Twelve women (11%) had a history of myomectomy before uterine artery embolisation and the average reduction in the volume of their fibroids was 50%. Four women (3.5%) became pregnant having tried to conceive before embolisation and the average reduction in the volume of their fibroids was calculated to be 72%.

Three women (3%) developed heavier periods following uterine artery embolisation. This improved in one woman following insertion of a coil. Six women (5%) spontaneously discharged their fibroids transvaginally. Two of these required further hysteroscopy to remove the fibroids completely. The passage of the fibroid material was described as uncomfortable, but the women's symptoms resolved in all these cases. There were no major complications.

Discussion

The average reduction in the volume of the fibroids was 58%, which agrees with other studies7–11. Several authors have identified factors that predict the outcome of uterine artery embolisation12–14. Jha et al.7 found that the greatest reduction in volume was associated with submucous fibroids.

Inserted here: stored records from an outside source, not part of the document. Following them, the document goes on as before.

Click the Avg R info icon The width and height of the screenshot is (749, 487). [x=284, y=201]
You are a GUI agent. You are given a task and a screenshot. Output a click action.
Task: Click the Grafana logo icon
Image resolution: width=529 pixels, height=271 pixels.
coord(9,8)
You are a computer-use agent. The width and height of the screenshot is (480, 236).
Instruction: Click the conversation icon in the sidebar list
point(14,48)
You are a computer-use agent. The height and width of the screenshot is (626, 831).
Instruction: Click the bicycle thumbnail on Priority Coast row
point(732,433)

The diameter of the largest fibroid greater than 8.5cm has been found to predict failure of uterine artery embolisation according to McLucas et al.14 This was not the case in our study. Fifty-six percent of the women had fibroids with a maximum diameter greater than 8.5cm. Although in three women enlargement of the fibroids did occur, the overall reduction in the volume of the fibroids was 50%. Sixty-four percent of these women stated that their symptoms had improved, and they had entirely resolved in 25%; hence 89% women with large fibroids were satisfied with their outcome.

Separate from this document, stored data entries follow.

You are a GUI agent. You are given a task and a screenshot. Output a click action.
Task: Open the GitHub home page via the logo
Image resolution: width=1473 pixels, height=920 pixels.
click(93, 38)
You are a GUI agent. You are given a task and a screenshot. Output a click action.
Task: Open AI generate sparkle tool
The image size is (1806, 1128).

The signal characteristics of tissue on magnetic resonance imaging are due to the amount and distribution of water (i.e. the hydrogen proton). With leiomyomas there are considerable differences in histopathological constitution which result in variable signal on T1 and T2 weighted images. Fibroids commonly undergo degeneration such as hyaline, cystic, myxoid and red degeneration, with hyalinisation in >60% of fibroids. Ooedema that is not due to degeneration is a common finding occurring in approximately 50% of cases. Other findings are haemorrhage, necrosis and calcification. In general the more cellular or hyalinised a fibroid, the lower the intensity of the signal; and the more cystic or ooedematous, the higher is the intensity of the signal on T2 weighted images due to the increased water content15–17. Lesions which are high signal intensity on T1 weighted sequences contain either blood or fat and thus may be due to haemorrhagic necrosis or the rare lipoleiomyoma (0.8% of fibroids)17,18. Burn et al.13 in a series of 18 women found that high signal intensity in fibroids on T1 weighted sequences predicted a poor outcome. Only two women demonstrated high signal on the T1 weighted scans in our study with a mean reduction of the fibroid volume of 45%. Virtually all of the women had a homogeneous signal intensity equal to myometrium and skeletal muscle before embolisation. We therefore found that a high signal intensity on T1 weighted images was uncommon and did not appear to alter the outcome. We do agree with Burn et al.13 that increased signal intensity on T2 weighted sequences was associated with a good response to uterine artery embolisation, the median reduction in the volume of the fibroids being 62%. In 13% of the women in whom there was a greater than 98% reduction in the volume of the fibroids, the intensity of the signal on T2 weighted images was high. In the women with low signal intensity, heterogeneous fibroids had a better outcome than homogeneous fibroids. Our study confirms the findings of Burn et al.13, that low signal intensity was associated with less shrinkage than high signal intensity on T2 weighted scans, but the outcome as far as the women were concerned was good.

This is the largest study of uterine artery embolisation that describes the appearance on magnetic resonance imaging before the embolisation and associates these appearances with the reduction in the volume of the fibroids and the outcome as far as the women were concerned. After their treatment nine-tenths of the women either had no symptoms or found their symptoms were improved. We have shown that uterine artery embolisation is a successful treatment of fibroids, regardless of their size, site or signal characteristics.